Николай встряхнулся и развел руками:
– Прошу прощения! Немного задумался.
– Вы не против, Мария Николаевна, если я оставлю дочь в вашей компании? – поинтересовался Волков. – В Омске у нее особо и друзей-то нет, до семнадцатого года они с матерью в Петрограде жили.

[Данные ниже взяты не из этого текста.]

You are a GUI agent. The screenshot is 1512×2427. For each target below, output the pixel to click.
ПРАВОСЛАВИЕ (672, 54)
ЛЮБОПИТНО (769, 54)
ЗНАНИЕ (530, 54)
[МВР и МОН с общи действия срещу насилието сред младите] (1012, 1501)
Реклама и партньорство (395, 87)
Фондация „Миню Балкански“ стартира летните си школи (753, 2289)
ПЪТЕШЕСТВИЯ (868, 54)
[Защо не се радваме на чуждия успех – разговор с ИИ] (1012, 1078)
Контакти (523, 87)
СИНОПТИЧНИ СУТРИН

– Конечно, оставляйте, Вячеслав Иванович! Я буду только рада. Ты ведь Омск знаешь? – обернулась великая княжна к Марусе.
– В общем знаю.
– А про эту часовню расскажешь?
– Конечно, Мария Николаевна!
– Брось, – нахмурилась великая княжна, – здесь все свои! А для своих я Маша или Мари! Этикет только на людях, хорошо?
– Хорошо, – согласилась Маруся.
– Так что о часовне?
– Серафимо-Алексеевская часовня построена в девятьсот седьмом году, – как заправский гид затараторила Маруся, – в ознаменование появления на свет наследника-цесаревича Алексея.
Глаза девушки вдруг наполнились ужасом, и она замолчала.
– Понятно, – вздохнула великая княжна, – а Серафим – это, должно быть, Серафим Саровский.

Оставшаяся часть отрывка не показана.